Render this sentence from the passage on growth and destruction into Spanish: "The old structure has to collapse more than a little in order for the new one to emerge."

[[ Text for analysis open ]]

Existence requires both creation and destruction. We do not grow incrementally. We grow via a series of deaths. Analyst Michael Fordham calls it ‘deintegration’. The old structure has to collapse more than a little in order for the new one to emerge. The instinct for change and growth is paradoxically dependent on an equally powerful instinct to chop down the old wood. The dark figure, our split off wholeness, seems ‘negative’ because it ends the hegemony of persona, the King’s illusion of primacy.

When the inner descent is renounced it becomes defensive acts of dissent instead. ‘Unlived life does not sit idly on the shelf,’ ML von Franz will remind us, ‘it will turn around and bite you.’ If the ashes of destruction and the death of the old way of being are not entered into they get played out in the world instead.

[[ Text for analysis closed ]]
[[ Data provided open ]]

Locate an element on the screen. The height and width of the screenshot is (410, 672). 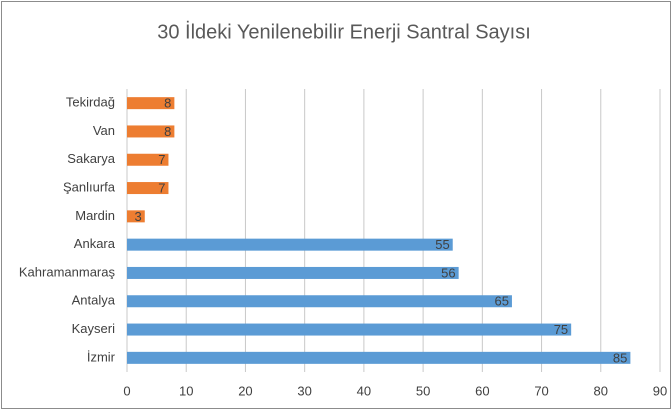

[[ Data provided closed ]]

> _Completed exercise_:
La vieja estructura tiene que derrumbarse más que un poco para que surja la nueva.